> _Task prompt_: The data below should be duplicated in full, unchanged.

> _Extracted material_:
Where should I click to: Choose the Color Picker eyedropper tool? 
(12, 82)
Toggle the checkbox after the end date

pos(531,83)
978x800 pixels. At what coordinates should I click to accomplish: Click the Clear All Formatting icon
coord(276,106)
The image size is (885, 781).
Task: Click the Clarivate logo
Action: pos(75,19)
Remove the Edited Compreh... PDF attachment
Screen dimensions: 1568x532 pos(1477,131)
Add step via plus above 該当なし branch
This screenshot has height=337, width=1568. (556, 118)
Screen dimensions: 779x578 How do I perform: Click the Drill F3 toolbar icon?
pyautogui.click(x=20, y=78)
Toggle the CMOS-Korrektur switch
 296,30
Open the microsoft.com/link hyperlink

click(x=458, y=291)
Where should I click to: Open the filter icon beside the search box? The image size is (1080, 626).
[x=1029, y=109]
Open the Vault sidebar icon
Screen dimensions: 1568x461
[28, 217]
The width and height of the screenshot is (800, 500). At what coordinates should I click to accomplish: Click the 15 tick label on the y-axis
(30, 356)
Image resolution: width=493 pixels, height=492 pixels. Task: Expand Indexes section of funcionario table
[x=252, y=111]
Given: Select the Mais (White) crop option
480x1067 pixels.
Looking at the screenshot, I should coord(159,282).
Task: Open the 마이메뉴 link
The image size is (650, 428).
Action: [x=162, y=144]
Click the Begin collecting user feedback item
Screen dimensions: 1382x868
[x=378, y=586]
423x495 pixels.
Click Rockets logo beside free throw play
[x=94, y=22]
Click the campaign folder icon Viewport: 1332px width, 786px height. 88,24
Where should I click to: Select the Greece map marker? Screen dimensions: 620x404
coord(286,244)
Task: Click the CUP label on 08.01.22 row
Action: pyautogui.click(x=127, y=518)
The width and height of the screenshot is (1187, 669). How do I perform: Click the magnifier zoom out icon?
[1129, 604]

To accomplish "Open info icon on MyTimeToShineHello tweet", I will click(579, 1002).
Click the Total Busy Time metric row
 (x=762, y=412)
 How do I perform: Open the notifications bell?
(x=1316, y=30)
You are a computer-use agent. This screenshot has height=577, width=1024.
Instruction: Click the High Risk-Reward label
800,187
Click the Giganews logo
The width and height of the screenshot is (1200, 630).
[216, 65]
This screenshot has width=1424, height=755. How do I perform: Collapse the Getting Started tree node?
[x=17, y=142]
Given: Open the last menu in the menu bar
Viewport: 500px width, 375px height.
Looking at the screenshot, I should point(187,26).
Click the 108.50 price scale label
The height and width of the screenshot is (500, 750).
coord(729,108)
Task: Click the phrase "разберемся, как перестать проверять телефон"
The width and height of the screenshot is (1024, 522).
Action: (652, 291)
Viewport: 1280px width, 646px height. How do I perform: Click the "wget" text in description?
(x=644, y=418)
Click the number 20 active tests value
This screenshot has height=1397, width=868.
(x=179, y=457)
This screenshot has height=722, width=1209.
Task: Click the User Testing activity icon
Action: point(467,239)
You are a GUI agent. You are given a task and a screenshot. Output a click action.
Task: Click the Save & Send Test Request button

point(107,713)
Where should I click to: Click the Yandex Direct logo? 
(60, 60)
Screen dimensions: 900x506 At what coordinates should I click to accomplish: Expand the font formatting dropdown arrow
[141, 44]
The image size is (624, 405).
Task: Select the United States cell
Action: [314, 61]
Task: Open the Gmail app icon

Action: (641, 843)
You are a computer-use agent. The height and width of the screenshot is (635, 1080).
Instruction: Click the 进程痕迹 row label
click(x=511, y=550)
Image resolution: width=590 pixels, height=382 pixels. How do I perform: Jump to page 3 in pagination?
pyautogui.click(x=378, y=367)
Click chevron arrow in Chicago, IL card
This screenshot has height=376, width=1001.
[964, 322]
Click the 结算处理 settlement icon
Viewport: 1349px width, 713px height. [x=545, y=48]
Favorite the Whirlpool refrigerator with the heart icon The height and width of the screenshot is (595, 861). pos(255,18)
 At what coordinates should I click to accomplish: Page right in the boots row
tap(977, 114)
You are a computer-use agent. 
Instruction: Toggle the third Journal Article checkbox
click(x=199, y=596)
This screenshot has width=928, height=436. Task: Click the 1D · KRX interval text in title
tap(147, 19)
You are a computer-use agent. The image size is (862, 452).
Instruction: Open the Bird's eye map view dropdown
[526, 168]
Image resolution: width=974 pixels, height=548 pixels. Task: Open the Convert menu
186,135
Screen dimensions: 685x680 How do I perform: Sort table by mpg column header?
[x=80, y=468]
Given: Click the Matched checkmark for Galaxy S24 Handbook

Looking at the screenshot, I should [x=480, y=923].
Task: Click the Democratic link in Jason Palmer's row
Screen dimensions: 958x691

> _Task result_:
Where should I click to: Choose the Color Picker eyedropper tool? 
(12, 82)
Toggle the checkbox after the end date

pos(531,83)
978x800 pixels. At what coordinates should I click to accomplish: Click the Clear All Formatting icon
coord(276,106)
The image size is (885, 781).
Task: Click the Clarivate logo
Action: pos(75,19)
Remove the Edited Compreh... PDF attachment
Screen dimensions: 1568x532 pos(1477,131)
Add step via plus above 該当なし branch
This screenshot has height=337, width=1568. (556, 118)
Screen dimensions: 779x578 How do I perform: Click the Drill F3 toolbar icon?
pyautogui.click(x=20, y=78)
Toggle the CMOS-Korrektur switch
 296,30
Open the microsoft.com/link hyperlink

click(x=458, y=291)
Where should I click to: Open the filter icon beside the search box? The image size is (1080, 626).
[x=1029, y=109]
Open the Vault sidebar icon
Screen dimensions: 1568x461
[28, 217]
The width and height of the screenshot is (800, 500). At what coordinates should I click to accomplish: Click the 15 tick label on the y-axis
(30, 356)
Image resolution: width=493 pixels, height=492 pixels. Task: Expand Indexes section of funcionario table
[x=252, y=111]
Given: Select the Mais (White) crop option
480x1067 pixels.
Looking at the screenshot, I should coord(159,282).
Task: Open the 마이메뉴 link
The image size is (650, 428).
Action: [x=162, y=144]
Click the Begin collecting user feedback item
Screen dimensions: 1382x868
[x=378, y=586]
423x495 pixels.
Click Rockets logo beside free throw play
[x=94, y=22]
Click the campaign folder icon Viewport: 1332px width, 786px height. 88,24
Where should I click to: Select the Greece map marker? Screen dimensions: 620x404
coord(286,244)
Task: Click the CUP label on 08.01.22 row
Action: pyautogui.click(x=127, y=518)
The width and height of the screenshot is (1187, 669). How do I perform: Click the magnifier zoom out icon?
[1129, 604]

To accomplish "Open info icon on MyTimeToShineHello tweet", I will click(579, 1002).
Click the Total Busy Time metric row
 (x=762, y=412)
 How do I perform: Open the notifications bell?
(x=1316, y=30)
You are a computer-use agent. This screenshot has height=577, width=1024.
Instruction: Click the High Risk-Reward label
800,187
Click the Giganews logo
The width and height of the screenshot is (1200, 630).
[216, 65]
This screenshot has width=1424, height=755. How do I perform: Collapse the Getting Started tree node?
[x=17, y=142]
Given: Open the last menu in the menu bar
Viewport: 500px width, 375px height.
Looking at the screenshot, I should point(187,26).
Click the 108.50 price scale label
The height and width of the screenshot is (500, 750).
coord(729,108)
Task: Click the phrase "разберемся, как перестать проверять телефон"
The width and height of the screenshot is (1024, 522).
Action: (652, 291)
Viewport: 1280px width, 646px height. How do I perform: Click the "wget" text in description?
(x=644, y=418)
Click the number 20 active tests value
This screenshot has height=1397, width=868.
(x=179, y=457)
This screenshot has height=722, width=1209.
Task: Click the User Testing activity icon
Action: point(467,239)
You are a GUI agent. You are given a task and a screenshot. Output a click action.
Task: Click the Save & Send Test Request button

point(107,713)
Where should I click to: Click the Yandex Direct logo? 
(60, 60)
Screen dimensions: 900x506 At what coordinates should I click to accomplish: Expand the font formatting dropdown arrow
[141, 44]
The image size is (624, 405).
Task: Select the United States cell
Action: [314, 61]
Task: Open the Gmail app icon

Action: (641, 843)
You are a computer-use agent. The height and width of the screenshot is (635, 1080).
Instruction: Click the 进程痕迹 row label
click(x=511, y=550)
Image resolution: width=590 pixels, height=382 pixels. How do I perform: Jump to page 3 in pagination?
pyautogui.click(x=378, y=367)
Click chevron arrow in Chicago, IL card
This screenshot has height=376, width=1001.
[964, 322]
Click the 结算处理 settlement icon
Viewport: 1349px width, 713px height. [x=545, y=48]
Favorite the Whirlpool refrigerator with the heart icon The height and width of the screenshot is (595, 861). pos(255,18)
 At what coordinates should I click to accomplish: Page right in the boots row
tap(977, 114)
You are a computer-use agent. 
Instruction: Toggle the third Journal Article checkbox
click(x=199, y=596)
This screenshot has width=928, height=436. Task: Click the 1D · KRX interval text in title
tap(147, 19)
You are a computer-use agent. The image size is (862, 452).
Instruction: Open the Bird's eye map view dropdown
[526, 168]
Image resolution: width=974 pixels, height=548 pixels. Task: Open the Convert menu
186,135
Screen dimensions: 685x680 How do I perform: Sort table by mpg column header?
[x=80, y=468]
Given: Click the Matched checkmark for Galaxy S24 Handbook

Looking at the screenshot, I should [x=480, y=923].
Task: Click the Democratic link in Jason Palmer's row
Screen dimensions: 958x691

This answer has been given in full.